(TASK TO COMPLETE): Your response should consist of the entries below, written out exactly.

(DATA SHOWN):
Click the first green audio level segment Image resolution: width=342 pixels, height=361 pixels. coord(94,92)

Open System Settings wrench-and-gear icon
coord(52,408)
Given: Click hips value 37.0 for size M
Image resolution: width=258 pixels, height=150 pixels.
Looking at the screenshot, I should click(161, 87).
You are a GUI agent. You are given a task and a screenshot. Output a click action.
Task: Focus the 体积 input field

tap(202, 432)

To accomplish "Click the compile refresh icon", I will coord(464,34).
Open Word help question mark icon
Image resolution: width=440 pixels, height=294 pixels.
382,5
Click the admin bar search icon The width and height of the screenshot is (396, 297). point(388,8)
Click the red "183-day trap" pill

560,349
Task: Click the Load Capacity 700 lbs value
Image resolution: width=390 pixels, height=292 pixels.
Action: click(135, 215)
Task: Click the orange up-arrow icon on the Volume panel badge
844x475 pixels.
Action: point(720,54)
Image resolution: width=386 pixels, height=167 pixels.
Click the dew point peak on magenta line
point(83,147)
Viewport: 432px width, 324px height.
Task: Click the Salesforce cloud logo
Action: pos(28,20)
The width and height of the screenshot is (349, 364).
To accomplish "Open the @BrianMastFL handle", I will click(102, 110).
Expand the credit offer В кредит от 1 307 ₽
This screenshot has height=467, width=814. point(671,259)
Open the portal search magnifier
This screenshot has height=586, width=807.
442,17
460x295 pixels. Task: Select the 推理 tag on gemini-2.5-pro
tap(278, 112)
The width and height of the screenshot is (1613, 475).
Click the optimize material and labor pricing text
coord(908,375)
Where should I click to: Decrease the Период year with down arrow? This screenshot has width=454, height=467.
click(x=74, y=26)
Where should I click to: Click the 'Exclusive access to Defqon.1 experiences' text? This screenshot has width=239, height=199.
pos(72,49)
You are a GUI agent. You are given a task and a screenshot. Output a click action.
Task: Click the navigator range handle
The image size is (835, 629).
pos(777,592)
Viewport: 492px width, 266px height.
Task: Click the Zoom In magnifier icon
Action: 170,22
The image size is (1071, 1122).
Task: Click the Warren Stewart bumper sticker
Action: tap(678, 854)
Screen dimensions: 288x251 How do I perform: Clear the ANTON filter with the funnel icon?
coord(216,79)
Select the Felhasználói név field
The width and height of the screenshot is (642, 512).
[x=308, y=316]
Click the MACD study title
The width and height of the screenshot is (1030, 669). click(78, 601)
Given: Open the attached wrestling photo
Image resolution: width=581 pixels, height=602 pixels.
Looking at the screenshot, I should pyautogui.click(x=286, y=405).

(ANSWER TO THIS TASK):
Click the first green audio level segment Image resolution: width=342 pixels, height=361 pixels. coord(94,92)

Open System Settings wrench-and-gear icon
coord(52,408)
Given: Click hips value 37.0 for size M
Image resolution: width=258 pixels, height=150 pixels.
Looking at the screenshot, I should click(161, 87).
You are a GUI agent. You are given a task and a screenshot. Output a click action.
Task: Focus the 体积 input field

tap(202, 432)

To accomplish "Click the compile refresh icon", I will coord(464,34).
Open Word help question mark icon
Image resolution: width=440 pixels, height=294 pixels.
382,5
Click the admin bar search icon The width and height of the screenshot is (396, 297). point(388,8)
Click the red "183-day trap" pill

560,349
Task: Click the Load Capacity 700 lbs value
Image resolution: width=390 pixels, height=292 pixels.
Action: click(135, 215)
Task: Click the orange up-arrow icon on the Volume panel badge
844x475 pixels.
Action: point(720,54)
Image resolution: width=386 pixels, height=167 pixels.
Click the dew point peak on magenta line
point(83,147)
Viewport: 432px width, 324px height.
Task: Click the Salesforce cloud logo
Action: pos(28,20)
The width and height of the screenshot is (349, 364).
To accomplish "Open the @BrianMastFL handle", I will click(102, 110).
Expand the credit offer В кредит от 1 307 ₽
This screenshot has height=467, width=814. point(671,259)
Open the portal search magnifier
This screenshot has height=586, width=807.
442,17
460x295 pixels. Task: Select the 推理 tag on gemini-2.5-pro
tap(278, 112)
The width and height of the screenshot is (1613, 475).
Click the optimize material and labor pricing text
coord(908,375)
Where should I click to: Decrease the Период year with down arrow? This screenshot has width=454, height=467.
click(x=74, y=26)
Where should I click to: Click the 'Exclusive access to Defqon.1 experiences' text? This screenshot has width=239, height=199.
pos(72,49)
You are a GUI agent. You are given a task and a screenshot. Output a click action.
Task: Click the navigator range handle
The image size is (835, 629).
pos(777,592)
Viewport: 492px width, 266px height.
Task: Click the Zoom In magnifier icon
Action: 170,22
The image size is (1071, 1122).
Task: Click the Warren Stewart bumper sticker
Action: tap(678, 854)
Screen dimensions: 288x251 How do I perform: Clear the ANTON filter with the funnel icon?
coord(216,79)
Select the Felhasználói név field
The width and height of the screenshot is (642, 512).
[x=308, y=316]
Click the MACD study title
The width and height of the screenshot is (1030, 669). click(78, 601)
Given: Open the attached wrestling photo
Image resolution: width=581 pixels, height=602 pixels.
Looking at the screenshot, I should pyautogui.click(x=286, y=405).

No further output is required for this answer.